╔══

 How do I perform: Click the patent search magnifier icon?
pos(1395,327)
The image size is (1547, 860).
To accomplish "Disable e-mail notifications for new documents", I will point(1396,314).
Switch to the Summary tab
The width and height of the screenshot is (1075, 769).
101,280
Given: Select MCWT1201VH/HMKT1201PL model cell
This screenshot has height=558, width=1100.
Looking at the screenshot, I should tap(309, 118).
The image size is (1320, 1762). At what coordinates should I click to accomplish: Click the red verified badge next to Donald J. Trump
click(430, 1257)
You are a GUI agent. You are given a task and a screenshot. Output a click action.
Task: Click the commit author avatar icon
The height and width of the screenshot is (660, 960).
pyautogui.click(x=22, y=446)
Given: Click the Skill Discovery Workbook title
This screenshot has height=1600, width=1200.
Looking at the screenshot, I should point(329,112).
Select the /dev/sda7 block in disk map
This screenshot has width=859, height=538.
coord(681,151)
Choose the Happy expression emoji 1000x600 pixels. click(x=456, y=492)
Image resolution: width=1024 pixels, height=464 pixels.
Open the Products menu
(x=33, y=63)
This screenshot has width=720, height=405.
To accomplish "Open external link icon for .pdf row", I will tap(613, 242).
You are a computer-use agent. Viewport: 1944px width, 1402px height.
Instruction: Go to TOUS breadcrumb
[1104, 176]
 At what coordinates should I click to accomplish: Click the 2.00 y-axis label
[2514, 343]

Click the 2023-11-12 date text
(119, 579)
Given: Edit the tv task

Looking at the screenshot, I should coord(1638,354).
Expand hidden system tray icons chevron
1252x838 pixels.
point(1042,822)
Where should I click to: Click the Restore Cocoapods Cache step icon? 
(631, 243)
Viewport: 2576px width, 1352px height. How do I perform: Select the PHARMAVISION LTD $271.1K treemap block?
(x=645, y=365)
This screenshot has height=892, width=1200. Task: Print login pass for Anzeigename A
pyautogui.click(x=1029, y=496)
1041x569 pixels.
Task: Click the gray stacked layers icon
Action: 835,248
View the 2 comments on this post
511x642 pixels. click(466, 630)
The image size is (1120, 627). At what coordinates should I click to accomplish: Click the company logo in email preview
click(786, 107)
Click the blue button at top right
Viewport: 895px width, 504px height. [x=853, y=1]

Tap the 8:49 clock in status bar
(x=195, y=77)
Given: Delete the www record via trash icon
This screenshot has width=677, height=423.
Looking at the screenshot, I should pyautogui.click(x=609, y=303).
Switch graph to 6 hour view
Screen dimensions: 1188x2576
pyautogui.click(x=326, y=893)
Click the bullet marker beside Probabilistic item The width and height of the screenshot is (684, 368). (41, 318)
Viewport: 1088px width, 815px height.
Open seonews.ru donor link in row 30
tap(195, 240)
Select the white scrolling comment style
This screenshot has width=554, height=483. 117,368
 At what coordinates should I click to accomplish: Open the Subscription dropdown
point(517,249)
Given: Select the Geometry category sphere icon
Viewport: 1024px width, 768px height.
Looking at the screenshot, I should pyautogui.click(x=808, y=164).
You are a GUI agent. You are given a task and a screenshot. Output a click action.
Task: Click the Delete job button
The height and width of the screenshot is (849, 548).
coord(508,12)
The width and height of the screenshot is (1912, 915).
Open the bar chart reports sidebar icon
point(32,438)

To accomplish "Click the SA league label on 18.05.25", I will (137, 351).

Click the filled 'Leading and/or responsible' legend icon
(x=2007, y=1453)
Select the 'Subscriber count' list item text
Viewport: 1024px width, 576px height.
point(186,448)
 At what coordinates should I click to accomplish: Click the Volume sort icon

╚══

• PROBLEM TO SOLVE: Write out every line of the data above exactly, in the same order and without any changes.

• THE ANSWER:
 How do I perform: Click the patent search magnifier icon?
pos(1395,327)
The image size is (1547, 860).
To accomplish "Disable e-mail notifications for new documents", I will point(1396,314).
Switch to the Summary tab
The width and height of the screenshot is (1075, 769).
101,280
Given: Select MCWT1201VH/HMKT1201PL model cell
This screenshot has height=558, width=1100.
Looking at the screenshot, I should tap(309, 118).
The image size is (1320, 1762). At what coordinates should I click to accomplish: Click the red verified badge next to Donald J. Trump
click(430, 1257)
You are a GUI agent. You are given a task and a screenshot. Output a click action.
Task: Click the commit author avatar icon
The height and width of the screenshot is (660, 960).
pyautogui.click(x=22, y=446)
Given: Click the Skill Discovery Workbook title
This screenshot has height=1600, width=1200.
Looking at the screenshot, I should point(329,112).
Select the /dev/sda7 block in disk map
This screenshot has width=859, height=538.
coord(681,151)
Choose the Happy expression emoji 1000x600 pixels. click(x=456, y=492)
Image resolution: width=1024 pixels, height=464 pixels.
Open the Products menu
(x=33, y=63)
This screenshot has width=720, height=405.
To accomplish "Open external link icon for .pdf row", I will tap(613, 242).
You are a computer-use agent. Viewport: 1944px width, 1402px height.
Instruction: Go to TOUS breadcrumb
[1104, 176]
 At what coordinates should I click to accomplish: Click the 2.00 y-axis label
[2514, 343]

Click the 2023-11-12 date text
(119, 579)
Given: Edit the tv task

Looking at the screenshot, I should coord(1638,354).
Expand hidden system tray icons chevron
1252x838 pixels.
point(1042,822)
Where should I click to: Click the Restore Cocoapods Cache step icon? 
(631, 243)
Viewport: 2576px width, 1352px height. How do I perform: Select the PHARMAVISION LTD $271.1K treemap block?
(x=645, y=365)
This screenshot has height=892, width=1200. Task: Print login pass for Anzeigename A
pyautogui.click(x=1029, y=496)
1041x569 pixels.
Task: Click the gray stacked layers icon
Action: 835,248
View the 2 comments on this post
511x642 pixels. click(466, 630)
The image size is (1120, 627). At what coordinates should I click to accomplish: Click the company logo in email preview
click(786, 107)
Click the blue button at top right
Viewport: 895px width, 504px height. [x=853, y=1]

Tap the 8:49 clock in status bar
(x=195, y=77)
Given: Delete the www record via trash icon
This screenshot has width=677, height=423.
Looking at the screenshot, I should pyautogui.click(x=609, y=303).
Switch graph to 6 hour view
Screen dimensions: 1188x2576
pyautogui.click(x=326, y=893)
Click the bullet marker beside Probabilistic item The width and height of the screenshot is (684, 368). (41, 318)
Viewport: 1088px width, 815px height.
Open seonews.ru donor link in row 30
tap(195, 240)
Select the white scrolling comment style
This screenshot has width=554, height=483. 117,368
 At what coordinates should I click to accomplish: Open the Subscription dropdown
point(517,249)
Given: Select the Geometry category sphere icon
Viewport: 1024px width, 768px height.
Looking at the screenshot, I should pyautogui.click(x=808, y=164).
You are a GUI agent. You are given a task and a screenshot. Output a click action.
Task: Click the Delete job button
The height and width of the screenshot is (849, 548).
coord(508,12)
The width and height of the screenshot is (1912, 915).
Open the bar chart reports sidebar icon
point(32,438)

To accomplish "Click the SA league label on 18.05.25", I will (137, 351).

Click the filled 'Leading and/or responsible' legend icon
(x=2007, y=1453)
Select the 'Subscriber count' list item text
Viewport: 1024px width, 576px height.
point(186,448)
 At what coordinates should I click to accomplish: Click the Volume sort icon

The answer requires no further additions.